**WHAT TO WORK ON**
1. In the bug report below, which match ID is passed to `Match` in the session shown?
2. List every URL that follows "Making call:" in the bug report below.
3. Decide whether each statement agrees with the bug report below. Answer yes or no, and quote the words from the report that settle it.
(a) The default region is set to EUW.
(b) The first traceback ends in a KeyError for 'name'.
(c) The summoner request is made with the account value 0.
* start SOURCE *
Cassiopeia crashes when Riot API returns incomplete data

This appears to be odd data coming back from the Riot API. But the exception raised by cassiopeia isn't really very helpful in terms of knowing what to do...

>>> import cassiopeia
>>> from cassiopeia.core import Match
>>> cassiopeia.set_default_region("EUW")
>>> m = Match(id=3282250163)
>>> m.participants[5].summoner.id
Making call: https://ddragon.leagueoflegends.com/realms/euw.json
Making call: https://euw1.api.riotgames.com/lol/match/v3/matches/3282250163
Making call: https://euw1.api.riotgames.com/lol/summoner/v3/summoners/by-account/0
Traceback (most recent call last):
  File "C:\Users\UK03306\.virtualenvs\riot_data\lib\site-packages\merakicommons\ghost.py", line 41, in wrapper
    return method(*args, **kwargs)
  File "C:\Users\UK03306\.virtualenvs\riot_data\lib\site-packages\cassiopeia\core\summoner.py", line 144, in id
    return self._data[SummonerData].id
  File "C:\Users\UK03306\.virtualenvs\riot_data\lib\site-packages\cassiopeia\core\summoner.py", line 43, in id
    return self._dto["id"]
KeyError: 'id'

During handling of the above exception, another exception occurred:

Traceback (most recent call last):
  File "C:\Users\UK03306\.virtualenvs\riot_data\lib\site-packages\merakicommons\ghost.py", line 87, in __get__
    return self.fget(obj)
* end SOURCE *
* start STORED DATA *
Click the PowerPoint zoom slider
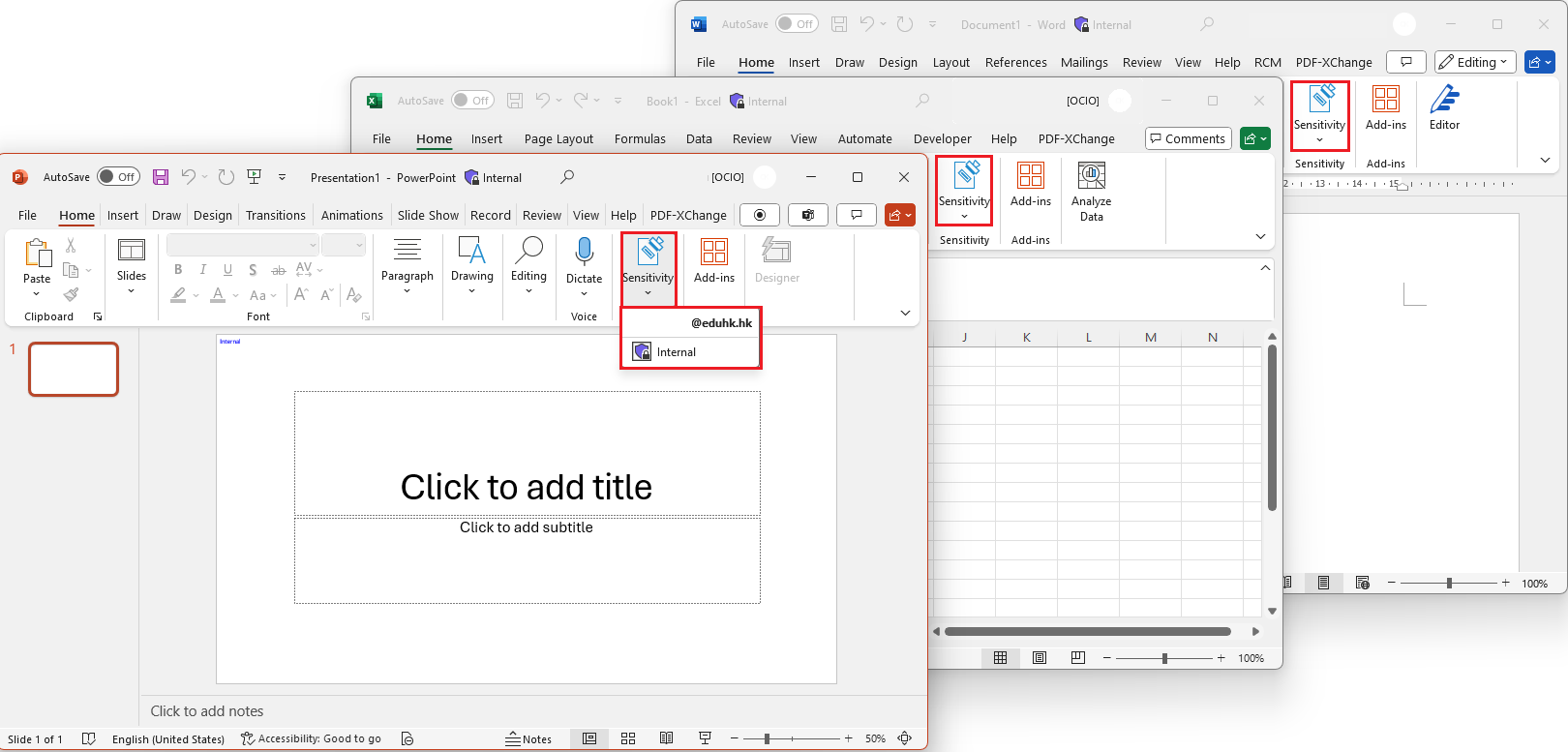1568x752 pixels. tap(767, 738)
* end STORED DATA *
**RESPONSES IN ORDER**
1. 3282250163

2.
- https://ddragon.leagueoflegends.com/realms/euw.json
- https://euw1.api.riotgames.com/lol/match/v3/matches/3282250163
- https://euw1.api.riotgames.com/lol/summoner/v3/summoners/by-account/0

3.
(a) Yes: "cassiopeia.set_default_region("EUW")"
(b) No: "KeyError: 'id'"
(c) Yes: "summoners/by-account/0"